# Security Policy
## Supported versions
| 0.8.x | Yes |
| 0.9.x | Yes |
| 0.6.x | Yes |
| 0.5.x | Yes |
| 0.4.x | Yes |
| < 0.4 | No |
## Reporting a vulnerability
If you discover a security vulnerability in `odcs` or `pyodcs`, please report it responsibly:
1. **Do not** open a public GitHub issue for security-sensitive reports.
2. Email the maintainer via the contact listed on the [GitHub repository](https://github.com/eddiethedean/odcs) profile, or open a [GitHub Security Advisory](https://github.com/eddiethedean/odcs/security/advisories/new) if enabled.
3. Include:
- A description of the vulnerability
- Steps to reproduce
- Potential impact (e.g. denial of service, memory safety, path traversal)
- Affected version(s)
## Scope
In scope:
- The `odcs` Rust crate and CLI
- The `pyodcs` Python package and native extension
- Parsing of untrusted ODCS documents (size limits, malformed input)
Out of scope:
- Vulnerabilities in upstream ODCS specification documents
- Issues in consumer applications that use this library
## Response expectations
- Acknowledgment within 7 days
- Status update within 30 days
- Coordinated disclosure after a fix is available
## Safe usage
- This tool validates contract *documents*; it does not execute quality checks against live data.

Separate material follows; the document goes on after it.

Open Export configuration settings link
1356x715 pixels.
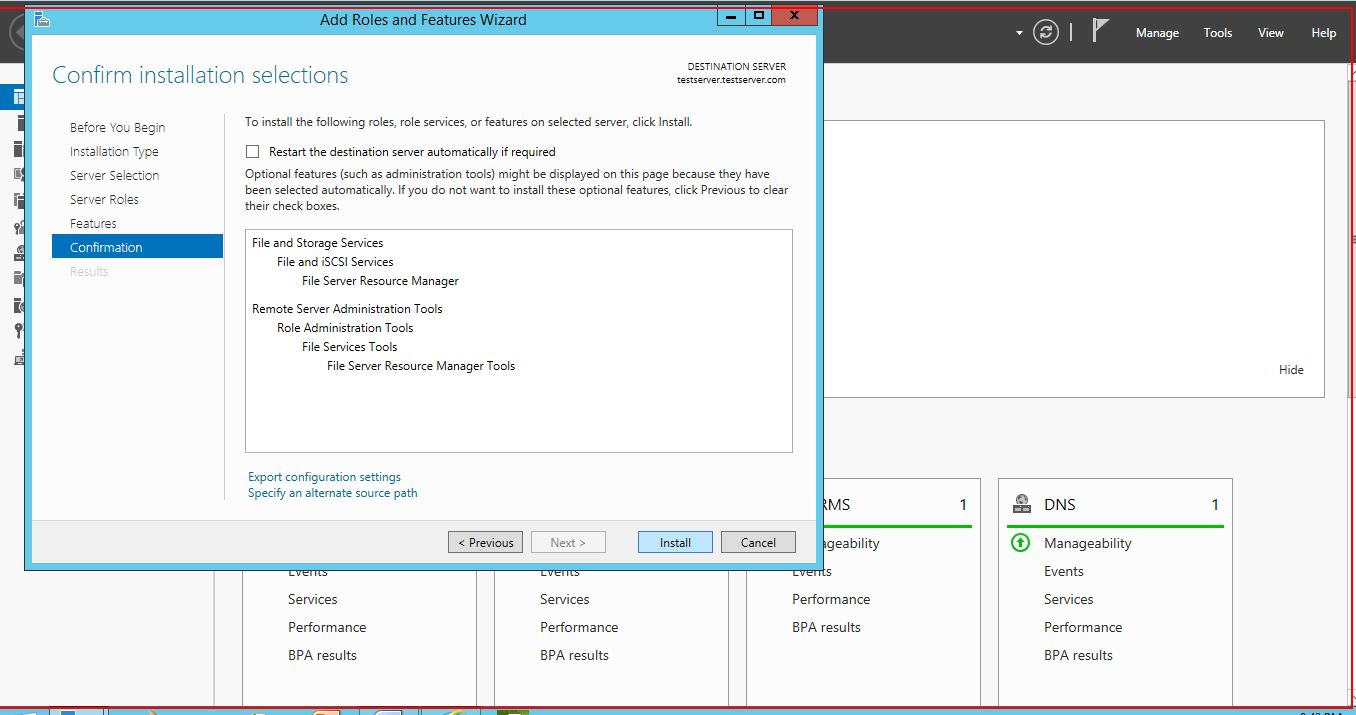pyautogui.click(x=324, y=477)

- Default parse size limit is 16 MiB (`MAX_PARSE_BYTES`).
- Run current supported releases in CI and production validation pipelines.
### YAML parsing limits
| Document size | 16 MiB maximum (`MAX_PARSE_BYTES`); file reads are capped (no metadata-only check) |
| Duplicate-key detection | Block-style YAML mappings and JSON objects only |
| Not scanned | YAML flow mappings, anchors (`&`), aliases (`*`) |
| Nesting depth | No explicit cap; bounded primarily by document size |
Malicious YAML may exploit alias expansion in `serde_yaml`. Only parse contracts from trusted sources or scan in isolated CI environments.
### Registry limits
| Index file size | 16 MiB maximum (`.odcs/registry.json`) |
| Contract files per scan | 10,000 maximum |
| Directory cycles | Rejected during recursive scan (symlink loops) |
| Index write | Atomic temp file + rename |
| Parallel index | Not supported — run one indexer per registry root |
Set `ODCS_VERBOSE=1` for per-file index progress on stderr.

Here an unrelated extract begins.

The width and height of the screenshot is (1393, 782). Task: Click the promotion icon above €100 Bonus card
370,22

### Registry path confinement
Local registry indexing resolves contract paths with `canonicalize()` and rejects entries that resolve outside the registry root directory (including symlink escapes).
### CLI file access
The CLI reads user-supplied paths as-is. It is not sandboxed; do not run against untrusted filesystem locations with sensitive permissions.